== PROVIDED PASSAGE
Ionic Composition and Concentration (in mM) of Each Test Solution

solutions	concentration
	Na+	K+	Mg2+	Ca2+	Cl−	HPO42−
blood plasma20	142.0	5.0	1.5	2.5	103.0	1.0
1 (NaCl)	142.0	0	0	0	142.0	0
2 (KCl)	0	142.0	0	0	142.0	0
3 (MgCl2)	0	0	142.0	0	284.0	0
4 (CaCl2)	0	0	0	142.0	284.0	0
5 (Na2HPO4)	142.0	0	0	0	0	71.0
6 (K2HPO4)	0	142.0	0	0	0	71.0
7 (NaH2PO4)	142.0	0	0	0	0	71.0
8 (KH2PO4)	0	142.0	0	0	0	71.0
9 [Ca(H2PO4)2]	0	0	0	142.0	0	142.0

2. EXPERIMENTAL SECTION

2.1. Materials

Rolled Mg alloy (AZ31B) samples (nominal composition: Al, 0.005; Mn, 0.019; Zn, 0.008; Si, 0.01; Cu, 0.003; Fe, 0.049; Ni, 0.0001; balanced with Mg) were supplied by Shanxi Jinhui Science and Technology Co., Ltd., with a size of 20 × 5 × 2 mm³ (see Figure S2, SI). For the electrochemical, immersion, and evolution tests, the samples were made rectangular and polished with SiC abrasive paper of 400, 1000, and 3000 grits sequentially. After being polished, the samples were successively cleaned in an ultrasonic bath of acetone, alcohol, and distilled water each for 5 min and then rinsed with distilled water and dried by nitrogen gas. The final thickness was adjusted to 1.9 mm after being polished.

2.2. Hydrogen Evolution, pH Measurement, and Weight Loss Analysis

Immersion tests were carried out in nine various aqueous solutions (Table 1) and in a carefully designed acrylic reaction container (Figure S1, SI) with a pressure of 100 mmHg applied to the Mg alloys. The container was placed in a digitally controlled water bath maintained at 37 ± 0.5 °C for 7 days to compare corrosion degree in each solution. The volume of hydrogen gas released during the immersion depended on the dissolution of Mg as explained below.

The anodic and cathodic reaction proceeded as follows, respectively:²²

$$\text{Mg}\to {\text{Mg}}^{2+}+2{\mathrm{e}}^{-}$$ (1)

$$2{\mathrm{H}}_2\mathrm{O}+2{\mathrm{e}}^{-}\to 2{\text{OH}}^{-}+{\mathrm{H}}_2\uparrow$$ (2)

Thus, the total reaction after the combination of the above two reactions can be described as

$$\text{Mg}+2{\mathrm{H}}_2\mathrm{O}\to \text{Mg}{(\text{OH})}_2+{\mathrm{H}}_2\uparrow$$ (3)
====
== RECORDS PROVIDED
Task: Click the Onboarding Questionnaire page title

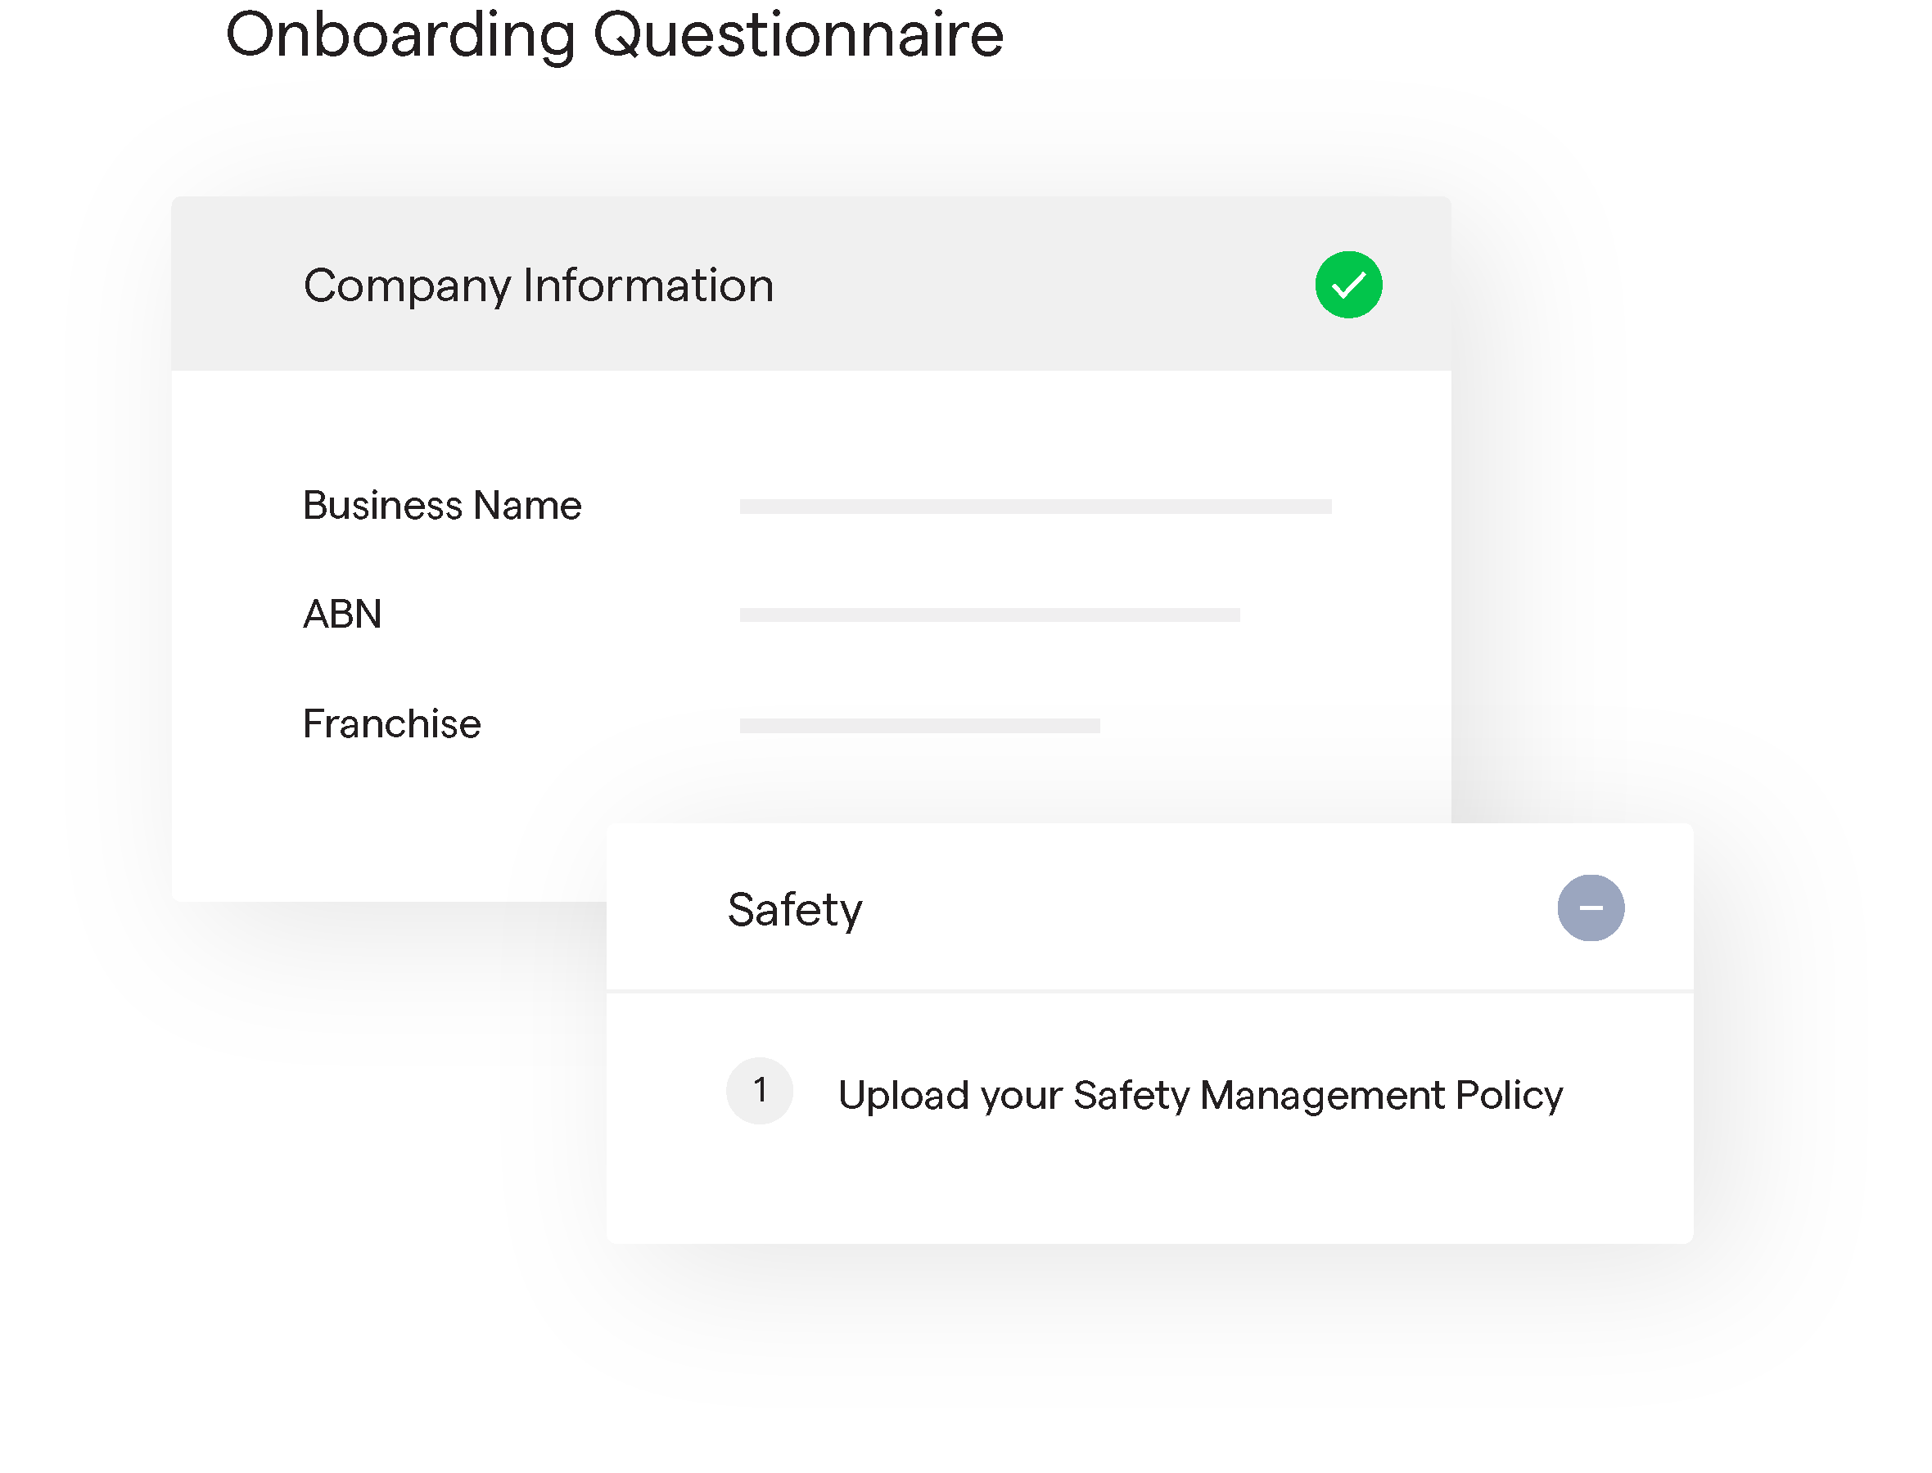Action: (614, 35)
====
== RECORDS PROVIDED
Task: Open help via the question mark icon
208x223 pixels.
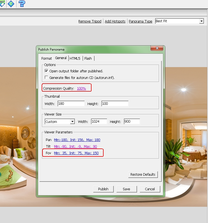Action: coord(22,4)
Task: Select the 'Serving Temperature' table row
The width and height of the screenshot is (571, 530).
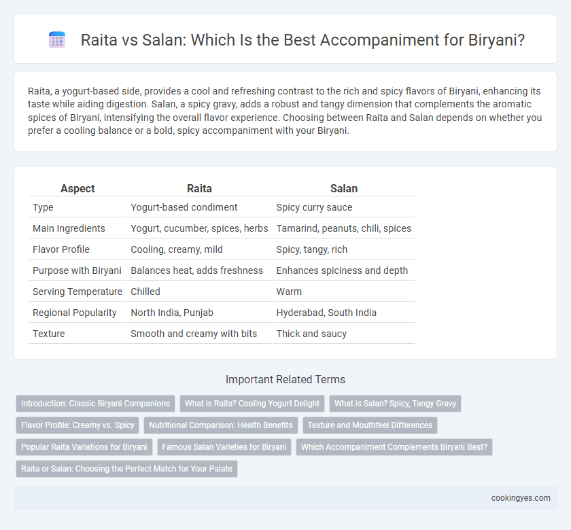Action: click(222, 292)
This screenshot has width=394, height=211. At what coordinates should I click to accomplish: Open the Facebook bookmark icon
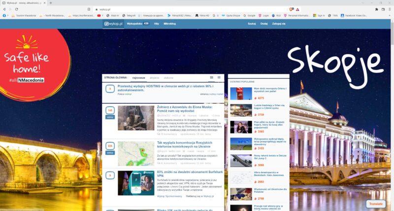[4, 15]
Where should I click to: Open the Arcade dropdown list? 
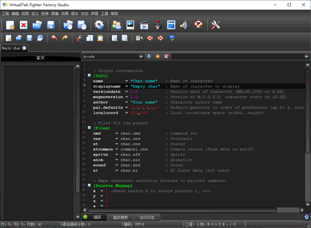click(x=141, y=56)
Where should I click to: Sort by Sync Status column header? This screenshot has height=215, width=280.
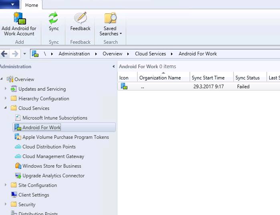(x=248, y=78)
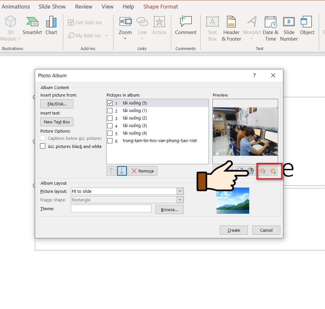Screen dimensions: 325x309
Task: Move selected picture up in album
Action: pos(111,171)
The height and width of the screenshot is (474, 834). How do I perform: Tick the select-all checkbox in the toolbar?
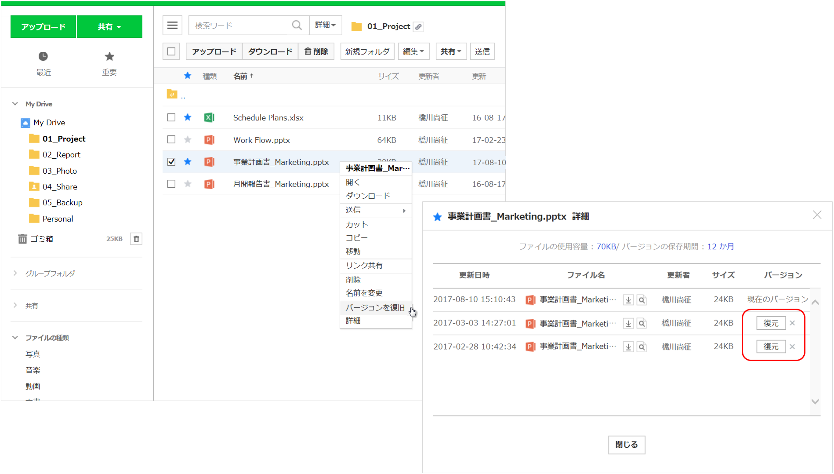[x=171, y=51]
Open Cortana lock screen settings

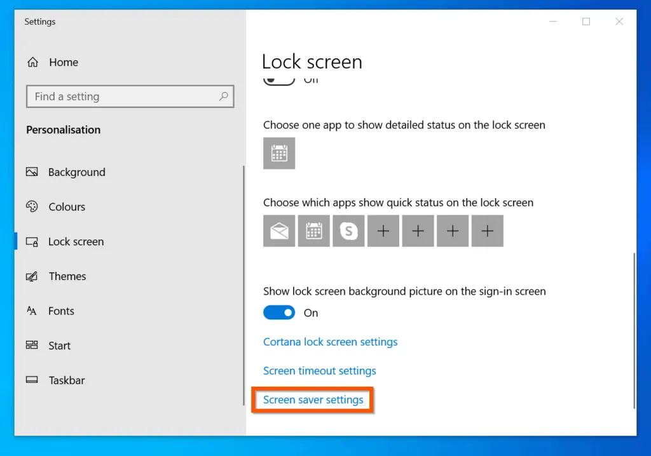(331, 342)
====
In the magnesium alloy corrosion text, change "acrylic" to "glass" and write out the part that begins at "Immersion tests were" and stops after "as explained below.".

# RESULT OF THIS EXERCISE
Immersion tests were carried out in nine various aqueous solutions (Table 1) and in a carefully designed glass reaction container (Figure S1, SI) with a pressure of 100 mmHg applied to the Mg alloys. The container was placed in a digitally controlled water bath maintained at 37 ± 0.5 °C for 7 days to compare corrosion degree in each solution. The volume of hydrogen gas released during the immersion depended on the dissolution of Mg as explained below.